Saved entries:
────────────────
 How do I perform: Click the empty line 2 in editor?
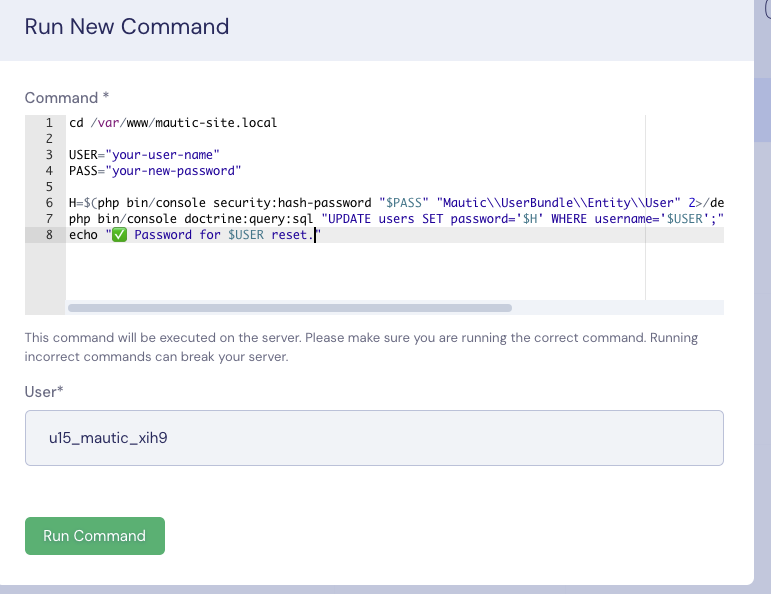pos(355,139)
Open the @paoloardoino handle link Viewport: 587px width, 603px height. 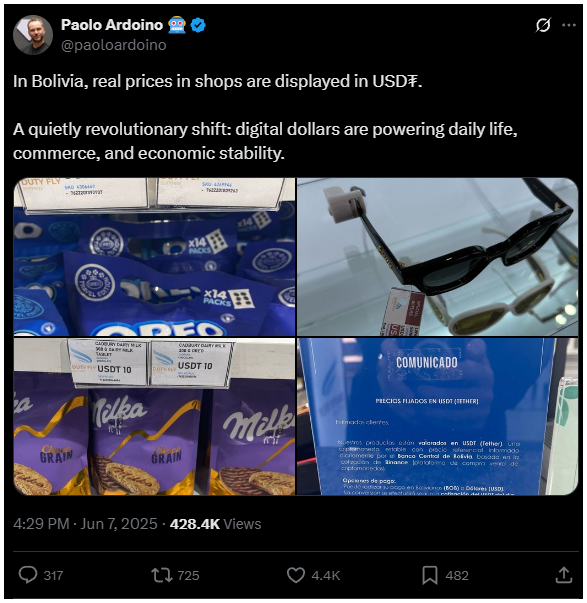point(114,45)
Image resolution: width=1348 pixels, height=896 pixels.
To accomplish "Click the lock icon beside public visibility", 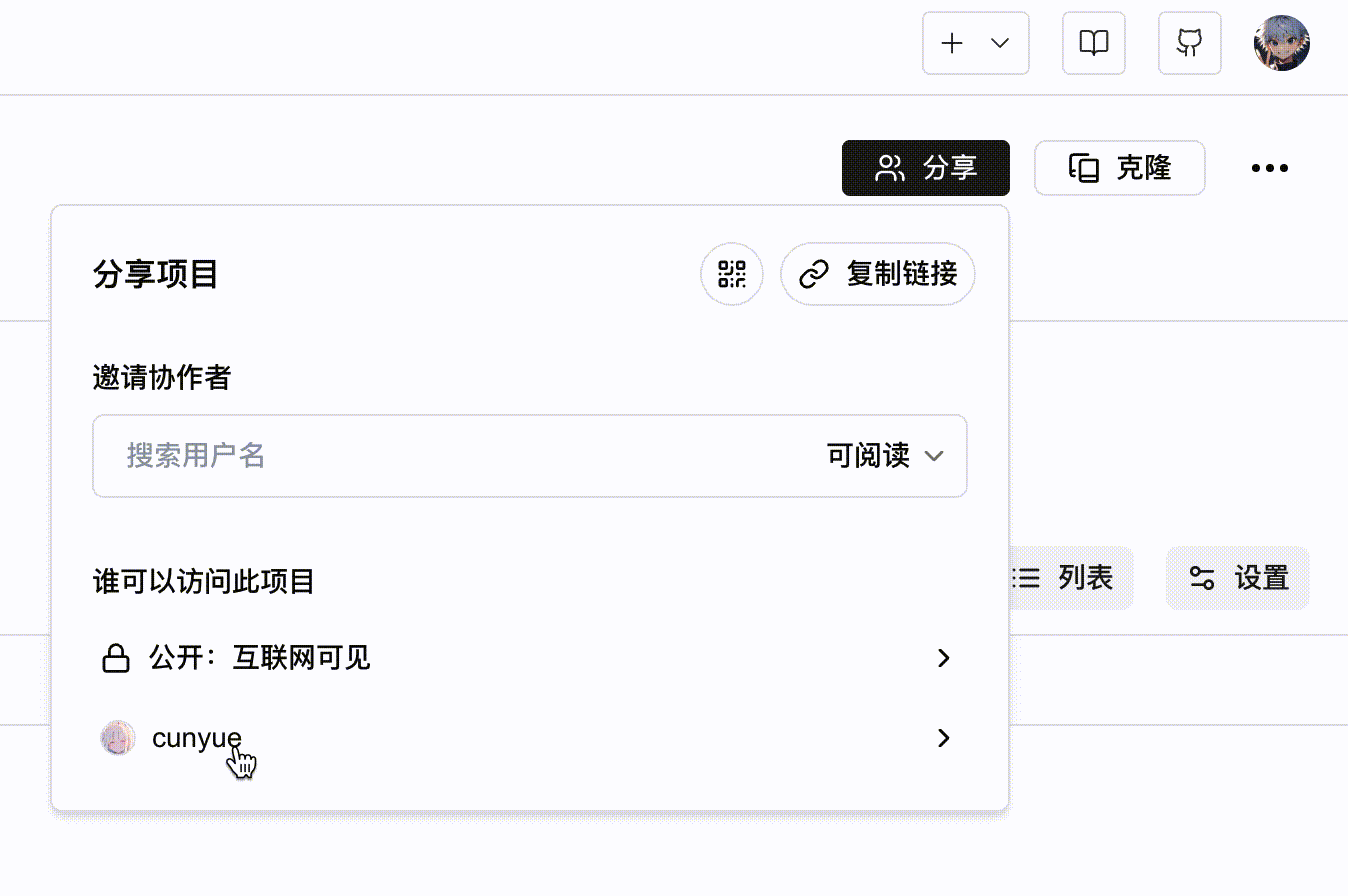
────────────────
PROBLEM: I would like you to retype exactly the lines running from the one containing "Image resolution: width=1348" to the last line of the entries, both included, leaving all pictures out.

THE ANSWER:
Image resolution: width=1348 pixels, height=896 pixels.
To accomplish "Click the lock icon beside public visibility", 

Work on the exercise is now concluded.